Pour les métiers non essentiels, la règle doit être le confinement et la garantie des droits. Que les employeurs qui poursuivent leur activité au détriment de la santé des travailleurs soient sanctionnés ! Il faut garantir le maintien de l'emploi et des revenus et, pour les personnes sans emploi ou en recherche d'emploi, une indemnisation à un taux maximal.

Il est urgent de dire clairement quels sont les secteurs essentiels à la lutte contre la pandémie et ceux qui ne le sont pas.

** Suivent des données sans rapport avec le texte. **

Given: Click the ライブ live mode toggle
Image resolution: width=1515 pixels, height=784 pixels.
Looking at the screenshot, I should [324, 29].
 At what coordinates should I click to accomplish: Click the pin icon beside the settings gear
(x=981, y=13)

Troisièmement, il faut protéger la démocratie. Il faut maintenir le contrôle parlementaire de l'exécutif et encadrer ses pouvoirs : ils ne doivent s'exercer que par nécessité et avec proportionnalité. Il importe d'associer à la prise de décision des représentants de la société civile, des associations et des organisations syndicales, ainsi que des personnes touchées par la maladie. Comme le rappelle un collectif travaillant sur les enjeux de santé publique et de droits humains, incluant certains membres de l'Observatoire de la transparence dans les politiques du médicament, l'histoire des trente dernières années, notamment la lutte contre le sida, montre à quel point cette inclusion est essentielle pour trouver des réponses efficaces à une épidémie. Elle compenserait les défauts de culture de santé publique qui se manifestent dans plusieurs signaux contradictoires ou dans certaines décisions prises.

Enfin, il importe de garantir les droits des citoyens. Nulle part et sous aucun prétexte les droits des citoyens, notamment à la sûreté, ne peuvent être bafoués au motif qu'il faudrait faire respecter le confinement. Celui-ci ne justifie ni les discriminations sociales et raciales, ni les violences institutionnelles.

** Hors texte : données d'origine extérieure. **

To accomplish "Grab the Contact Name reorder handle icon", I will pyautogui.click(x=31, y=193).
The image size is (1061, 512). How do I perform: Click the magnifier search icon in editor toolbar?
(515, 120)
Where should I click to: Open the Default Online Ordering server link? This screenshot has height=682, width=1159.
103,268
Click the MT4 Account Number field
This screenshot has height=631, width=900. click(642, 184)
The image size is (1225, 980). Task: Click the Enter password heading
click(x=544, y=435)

J'aimerais conclure par quelques mots du sociologue Frédéric Lordon : « En réalité, une pandémie du format de celle d'aujourd'hui est le test fatal pour toute la logique du néolibéralisme. Elle met à l'arrêt ce que ce capitalisme demande de garder constamment en mouvement frénétique. Elle rappelle surtout cette évidence qu'une société étant une entité collective, elle ne fonctionne pas sans des constructions collectives – on appelle ça usuellement des services publics. » Les mesures que nous prenons aujourd'hui vont déterminer le monde d'après. Elles ne doivent pas seulement répondre à une crise conjoncturelle, mais prendre en compte ses causes structurelles, sociales, économiques et écologiques. Notre boussole dans la tourmente reste la perspective, l'exigence, de changer ce monde en perdition, de le faire radicalement bifurquer vers de nouveaux jours heureux et de retrouver le goût du bonheur.